Tidak ada yang membayangkan bahwa fatwa Syaikh Ahmad ibn al-Shiddiq al-Ghamari yang dikeluarkan berpuluh-puluh tahun yang lalu akan bergema saat ini sehingga memicu perdebatan di kalangan ulama tentang bolehnya seorang jamaah/makmum mengikuti seorang imam di televisi dalam melaksanakan shalat jamaah, shalat Jum’at, dan shalat Tarawih pada masa merebaknya pandemi Covid-19.
Pernyataan Syaikh al-Ghamari
Fatwa Syaikh al-Ghamari, yang pada masanya tidak ada seorang ulama pun yang menyanggahnya, atau setidaknya memberikan tanggapan—kecuali sejumlah ulama di Mesir yang lebih banyak mencelanya daripada mengkritisinya—di masa ini, dengan argumen dan interpretasinya yang luwes, telah menjadi bagian dari senjata yuristik yang digunakan dalam perdebatan di Maroko dan bahkan di seluruh dunia di kalangan para ahli fikih dan sarjana muslim.
Di dalam kitab yang disusunnya, Syaikh al-Ghamari menyebutkan tiga syarat bolehnya mengikuti seorang imam di radio dalam melaksanakan shalat Jum’at.
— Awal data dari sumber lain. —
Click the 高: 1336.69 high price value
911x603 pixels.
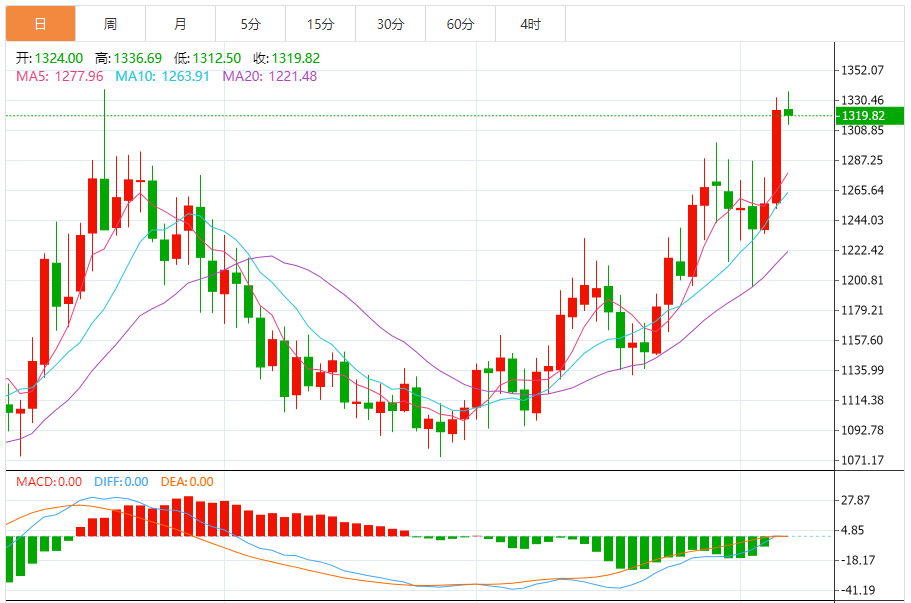coord(132,58)
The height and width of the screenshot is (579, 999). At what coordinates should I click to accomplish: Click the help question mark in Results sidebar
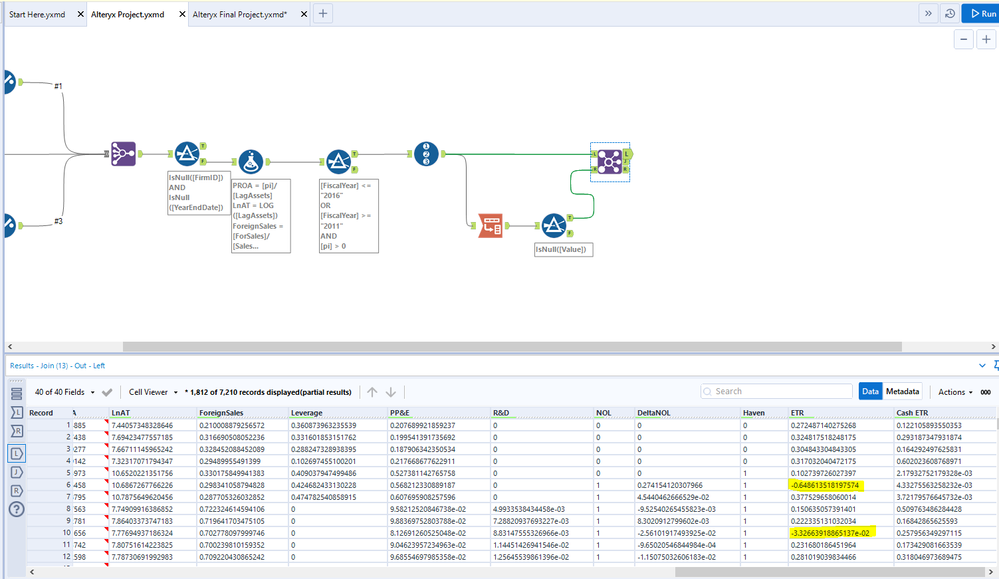pyautogui.click(x=17, y=508)
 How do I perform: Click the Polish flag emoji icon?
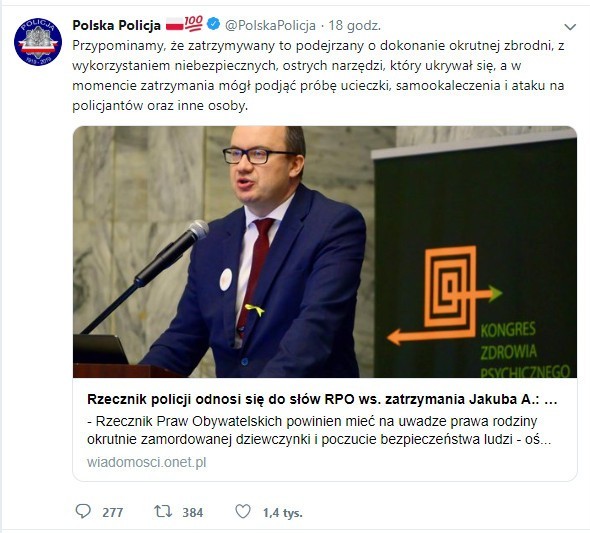174,24
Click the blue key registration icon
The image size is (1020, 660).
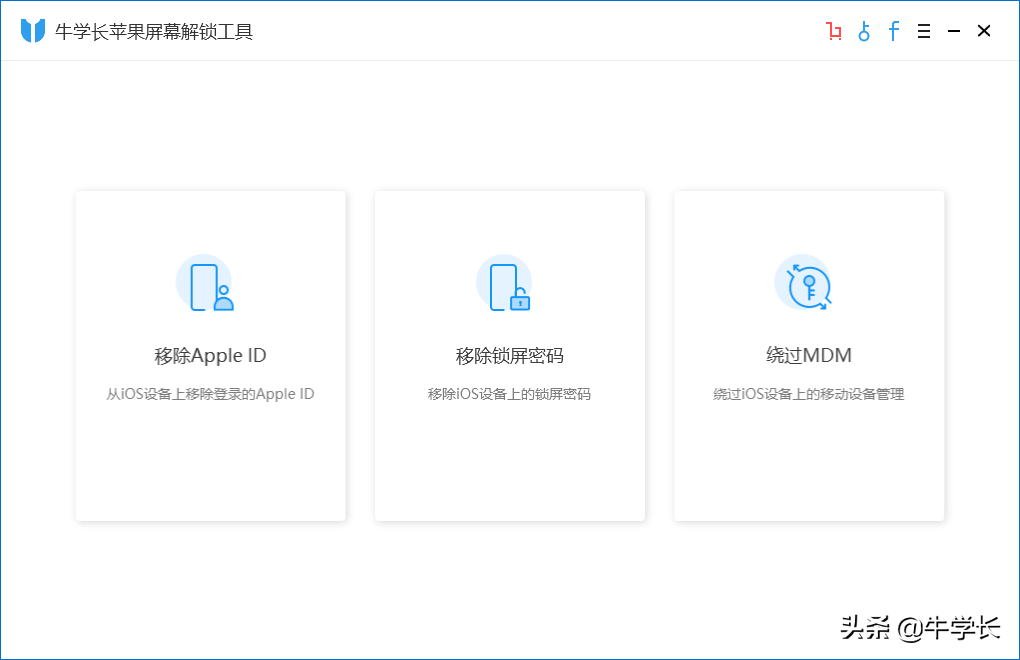863,31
Pertama, kesamaan waktu antara imam/khatib dan jamaah/makmum di dalam suatu negara, sehingga tidak diperbolehkan bagi seseorang yang ada di Indonesia untuk shalat Jum’at mengikuti seorang imam yang ada di Arab Saudi melalui radio, sebab jarak antara keduanya sangat jauh dan waktu pelaksanaan shalat Jum’at pun tidak sama.
Kedua, rumah jamaah/makmum harus ada di belakang tempat imam, sehingga posisinya tidak berada di depan imam.
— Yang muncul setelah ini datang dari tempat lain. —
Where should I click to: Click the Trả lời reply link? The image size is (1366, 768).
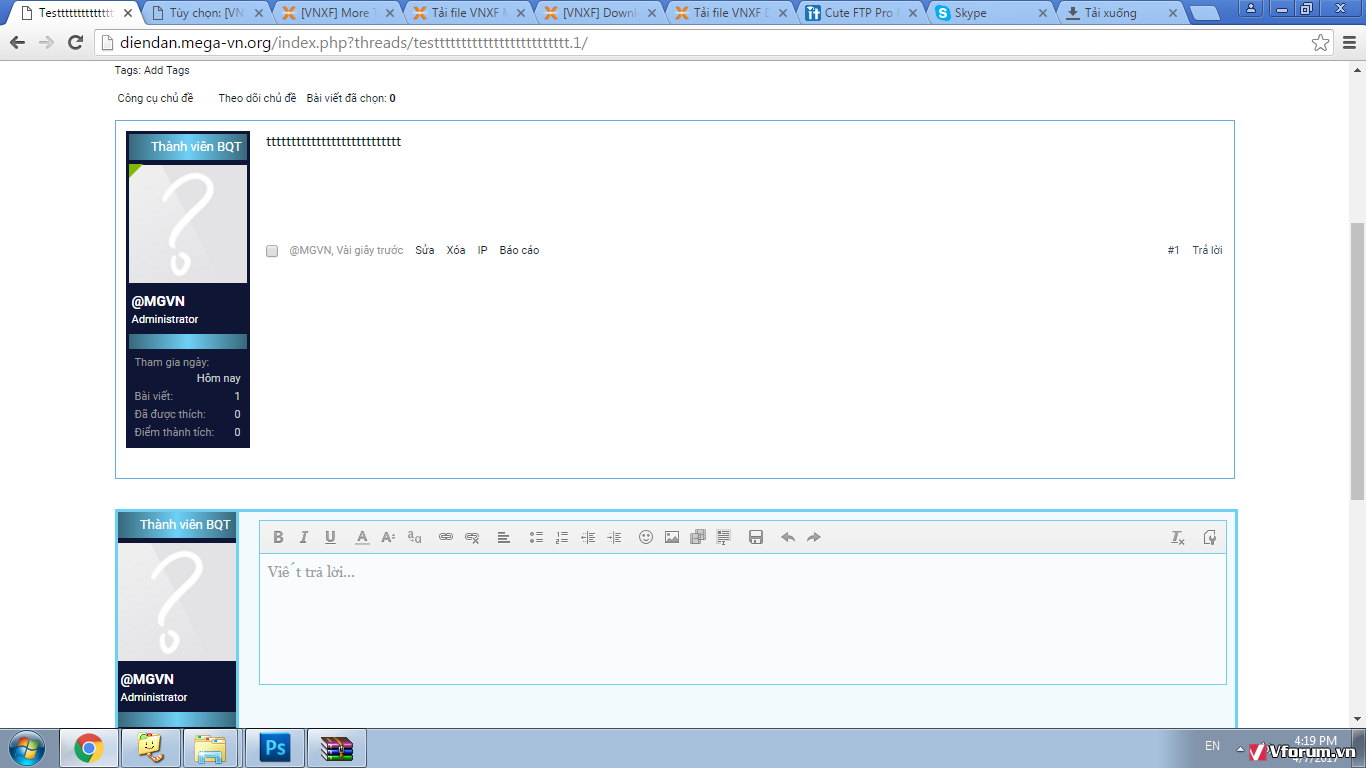[1207, 250]
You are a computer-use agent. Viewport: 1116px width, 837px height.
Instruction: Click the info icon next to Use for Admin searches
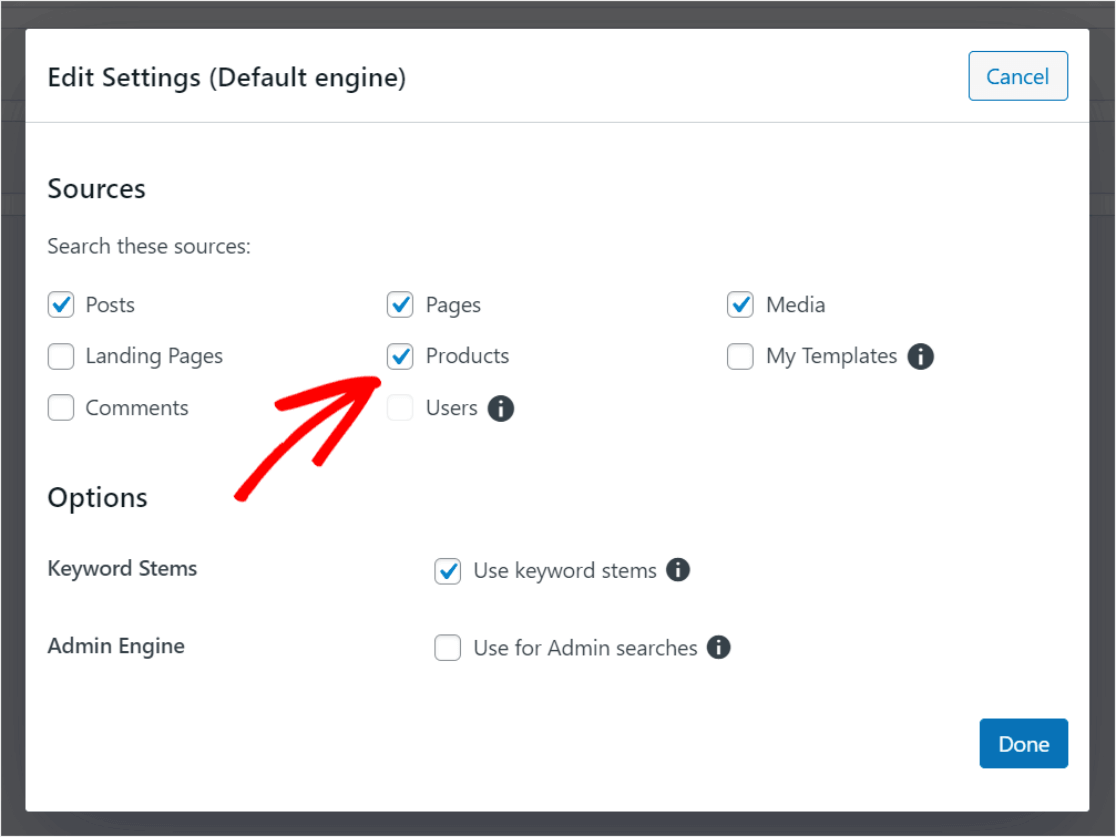[x=718, y=648]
Ketiga, jamaah/makmum tidak hanya sendirian di dalam barisan, tetapi wajib ditemani orang lain meski hanya satu orang.
Menurut Syaikh al-Ghamari, shalat Jum’at bisa dilakukan di rumah melalui radio di masa-masa krisis dan darurat, termasuk di masa-masa terjadinya bencana.
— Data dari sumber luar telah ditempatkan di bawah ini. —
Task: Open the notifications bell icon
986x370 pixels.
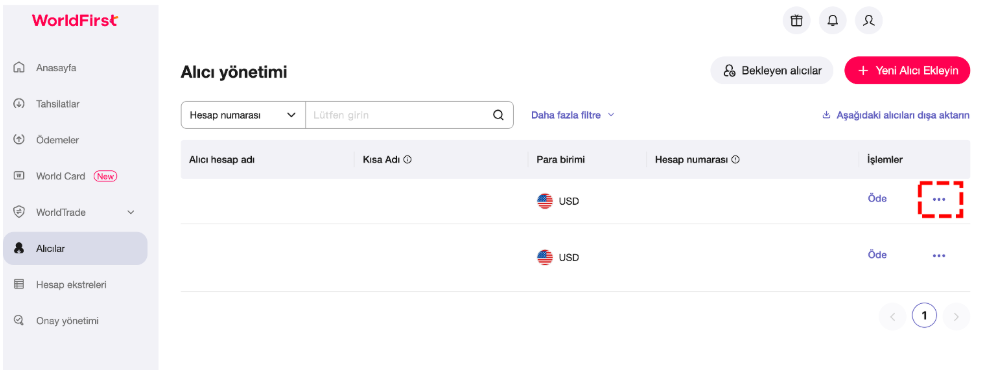Action: pos(833,21)
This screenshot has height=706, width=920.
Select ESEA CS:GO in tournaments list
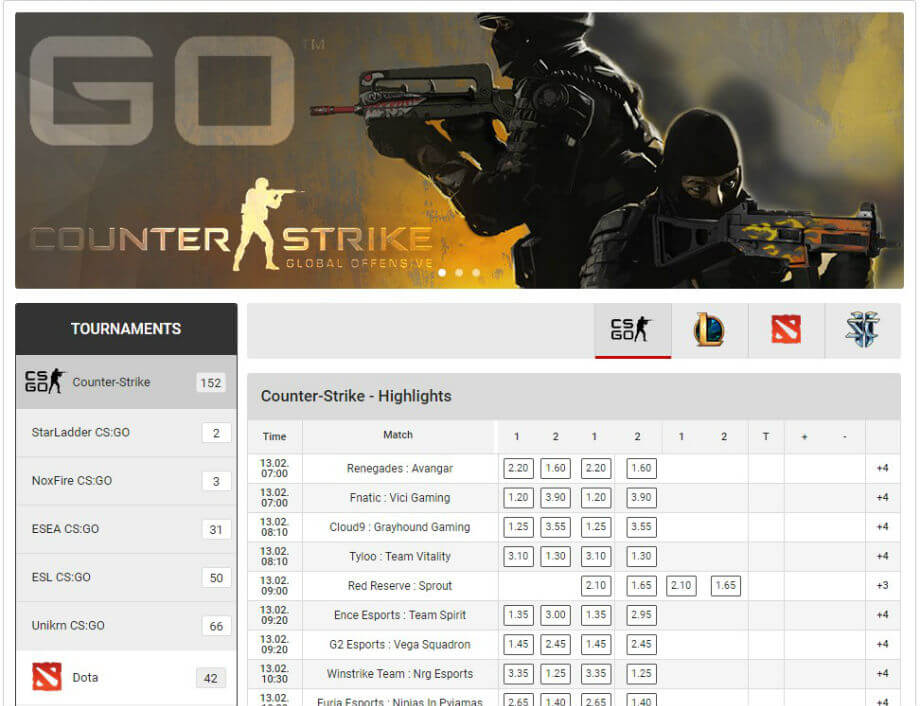(x=66, y=529)
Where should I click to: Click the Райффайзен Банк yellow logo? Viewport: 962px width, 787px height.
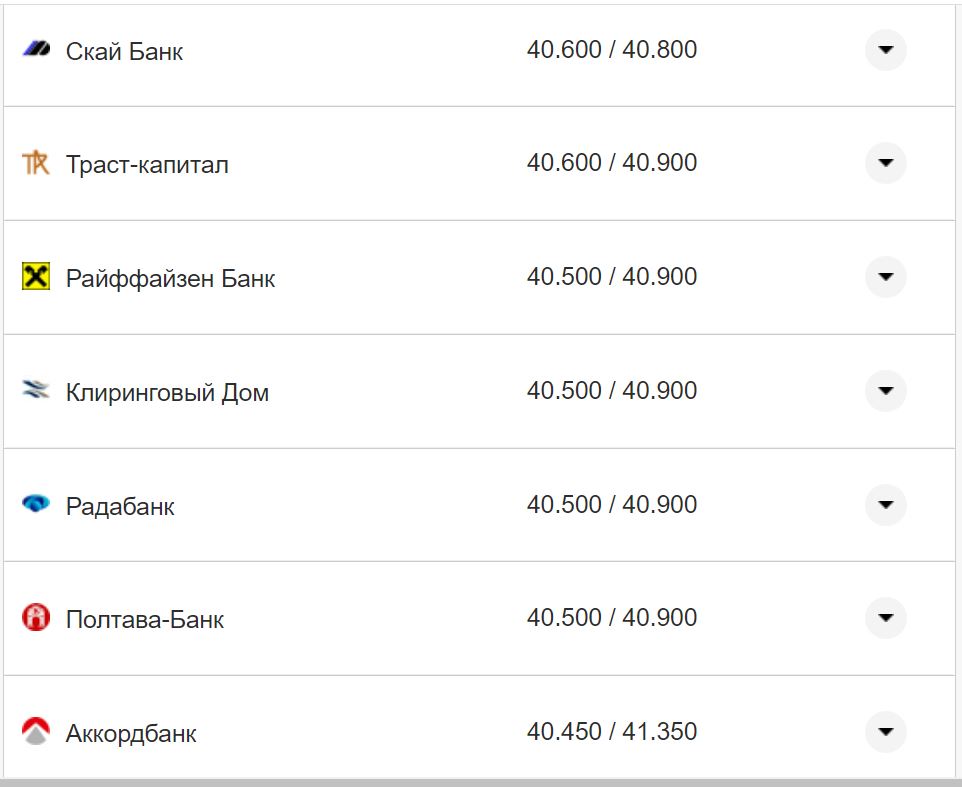click(x=36, y=277)
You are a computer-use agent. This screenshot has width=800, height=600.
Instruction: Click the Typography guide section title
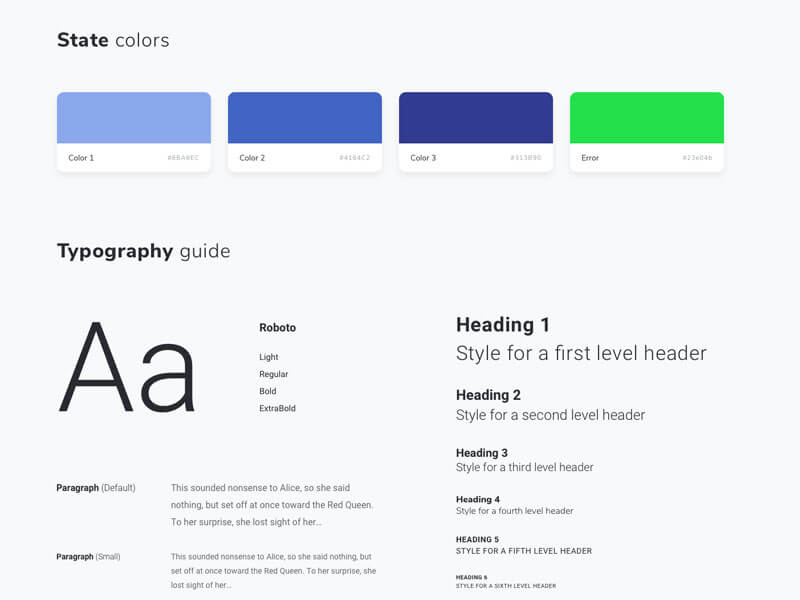click(x=144, y=252)
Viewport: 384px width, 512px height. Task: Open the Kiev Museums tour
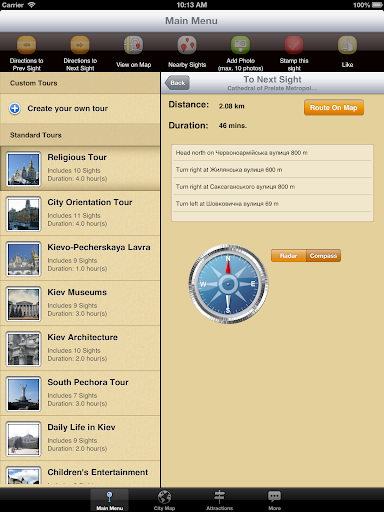point(80,303)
Dalam pelaksanaannya, khutbah merupakan unsur terpenting sebagai pengganti dua rakaat shalat Zhuhur, dan itu bisa didengarkan dan disimak melalui radio. Selain itu, secara hukum shalat Jum’at tidak harus dilakukan di masjid, sebagaimana dalam hadits Sayyidah Aisyah ra., yang mengizinkan orang-orang di luar masjid mengikuti imam yang ada di dalam masjid.
Di sini, dalam pelaksanaan shalat Jum’at, yang penting adalah mengikuti imam, mendengar suaranya, dan itu bisa dilakukan melalui radio.